In addition to firefighters, the French state employs forestry workers specializing in DFCI (including forestry workers repatriated from North Africa and Mediterranean forest protection auxiliaries), supervised by non-commissioned officers of the National Forests Office (ONF). They use yellow water-carrying vehicles, command and enforcement vehicles, lookout towers at elevated locations and specialized teams.

Forestry personnel maintain and develop forest-fire defence infrastructure. In addition to assessing vegetation dryness to prevent fire outbreaks, forestry personnel conduct patrols and may intervene when fires start. They also help enforce brush clearance requirements.

**Excerpted data:**
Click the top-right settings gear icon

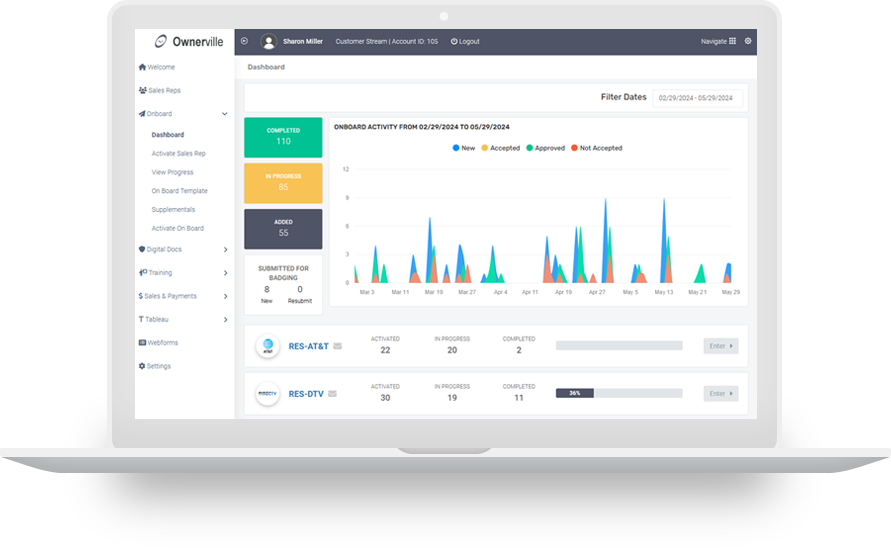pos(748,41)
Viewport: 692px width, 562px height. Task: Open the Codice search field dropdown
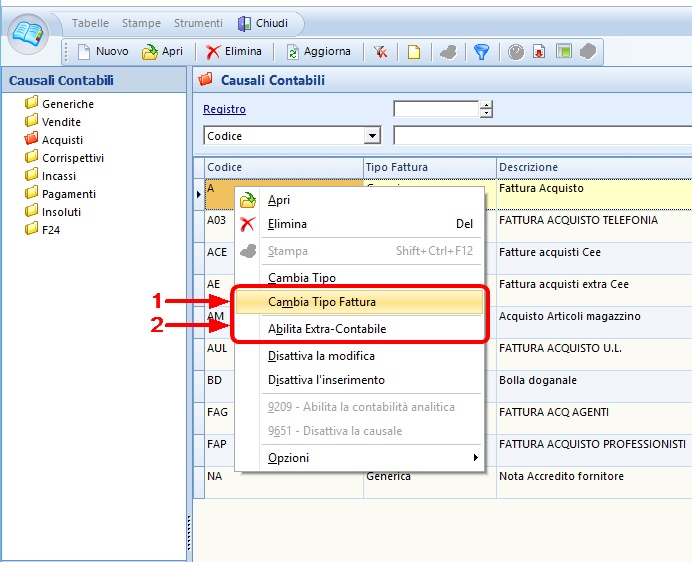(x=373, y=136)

---

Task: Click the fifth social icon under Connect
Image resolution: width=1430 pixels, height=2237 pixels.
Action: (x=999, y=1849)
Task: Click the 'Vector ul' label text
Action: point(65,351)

* * *

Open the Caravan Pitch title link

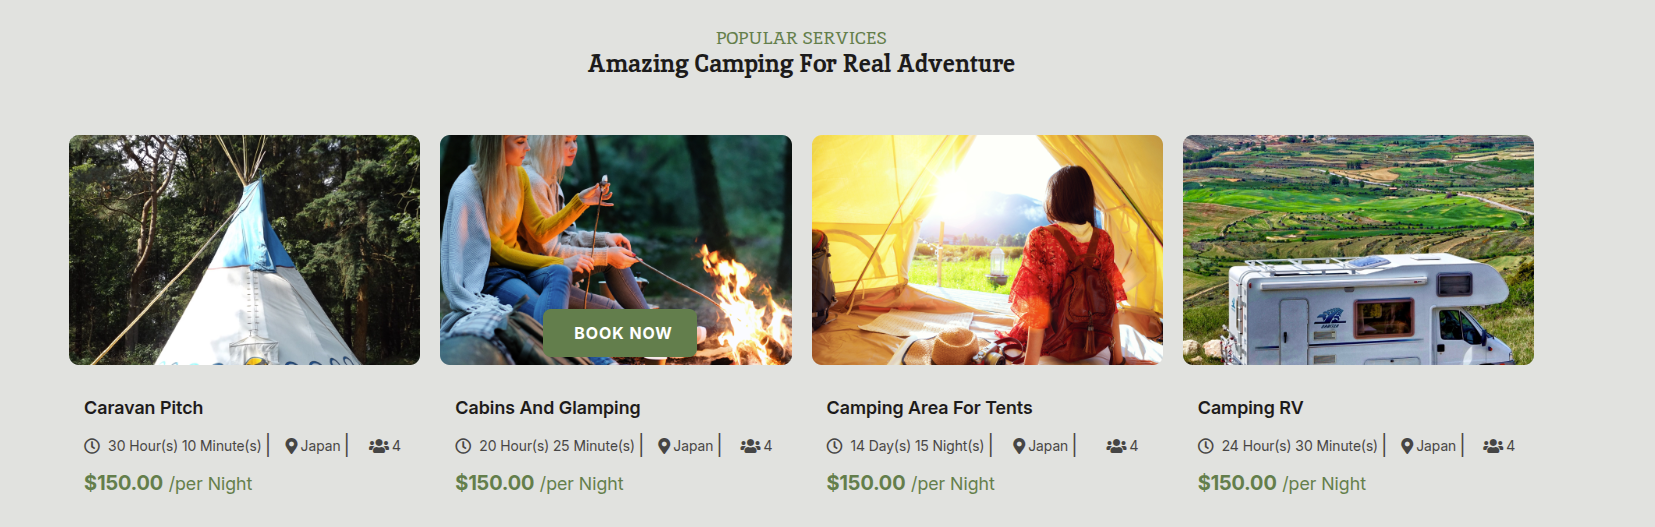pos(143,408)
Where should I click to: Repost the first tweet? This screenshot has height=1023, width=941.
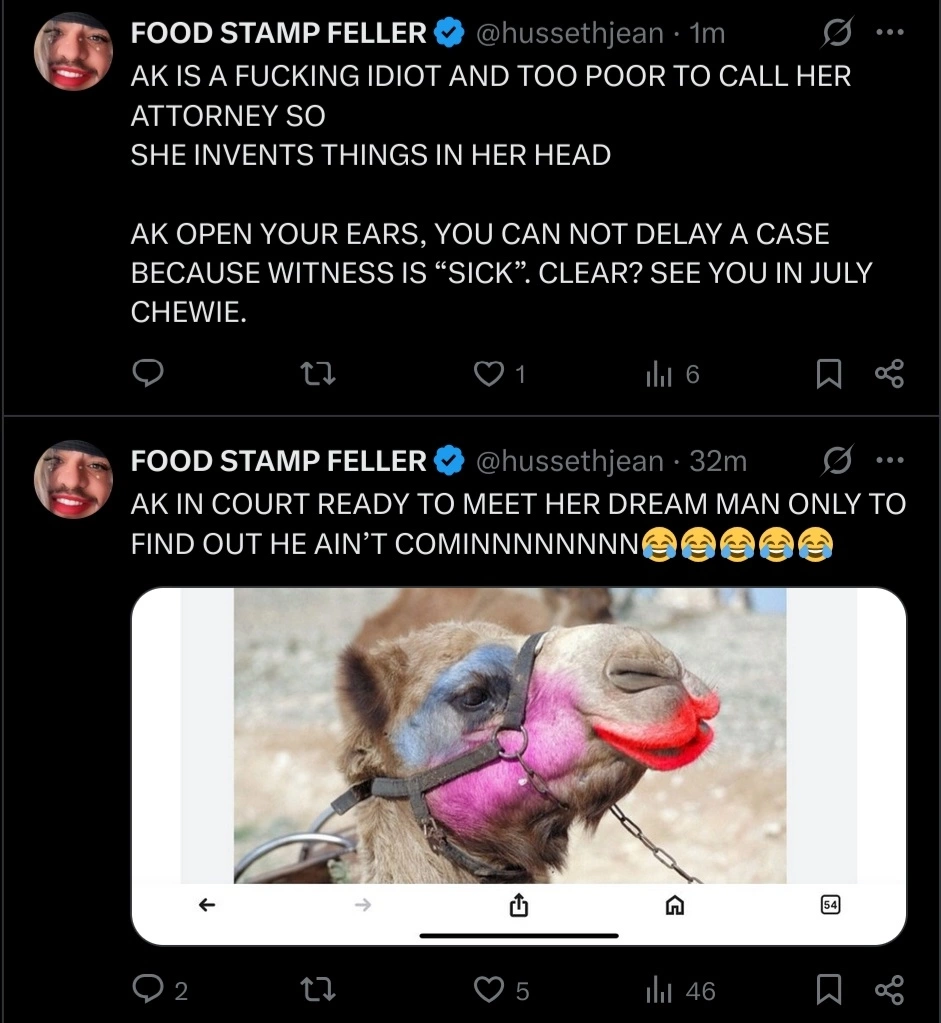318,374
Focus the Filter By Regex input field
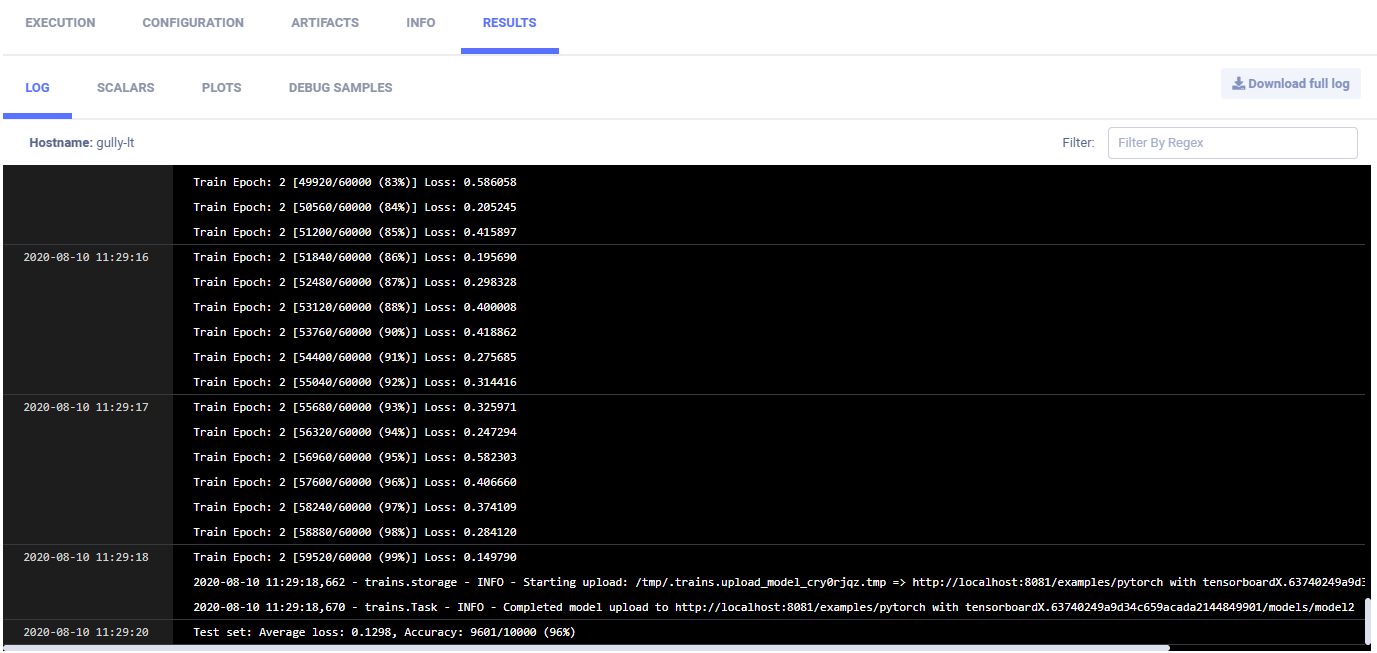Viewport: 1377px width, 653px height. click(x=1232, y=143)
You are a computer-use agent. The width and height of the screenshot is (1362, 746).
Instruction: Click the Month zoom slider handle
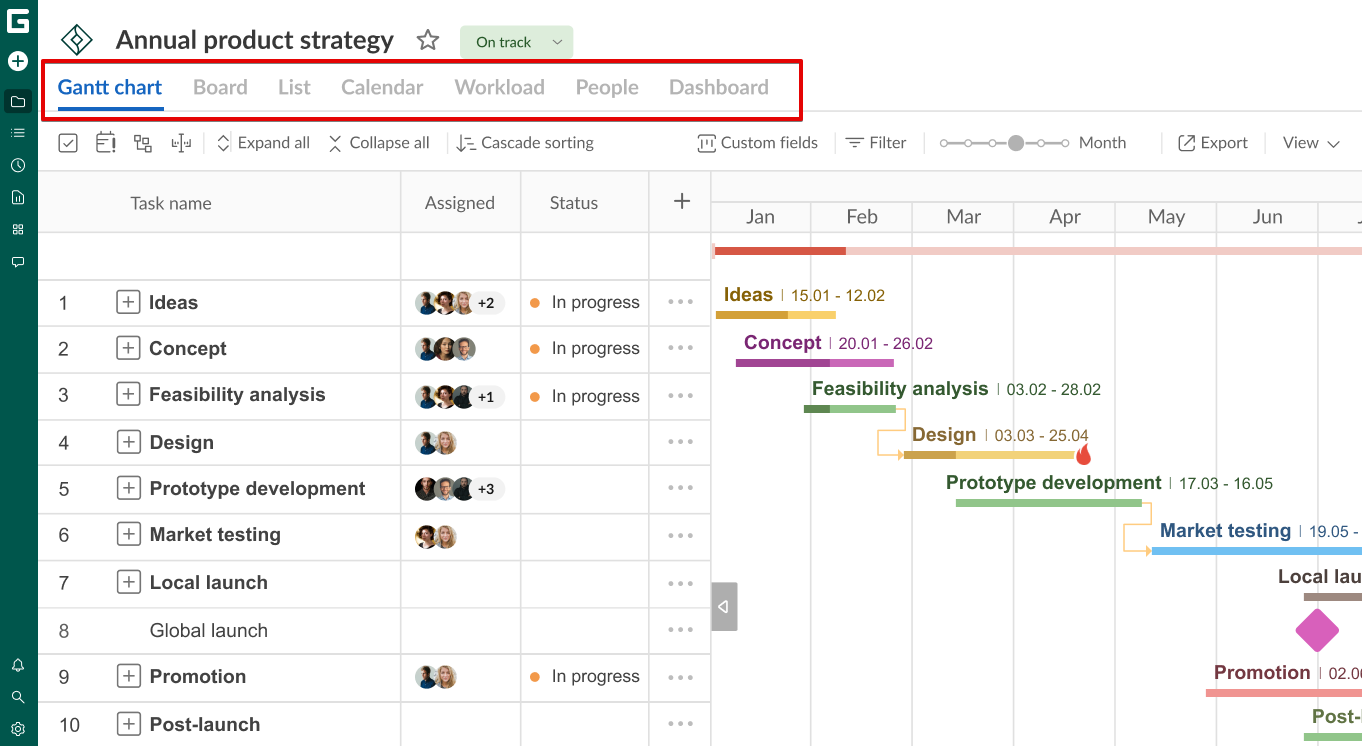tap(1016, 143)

**To do:**
From the passage on French forest-fire defence, repeat word for word the portion starting with "Forestry personnel maintain" and going on through "brush clearance requirements.".

**Answer space:**
Forestry personnel maintain and develop forest-fire defence infrastructure. In addition to assessing vegetation dryness to prevent fire outbreaks, forestry personnel conduct patrols and may intervene when fires start. They also help enforce brush clearance requirements.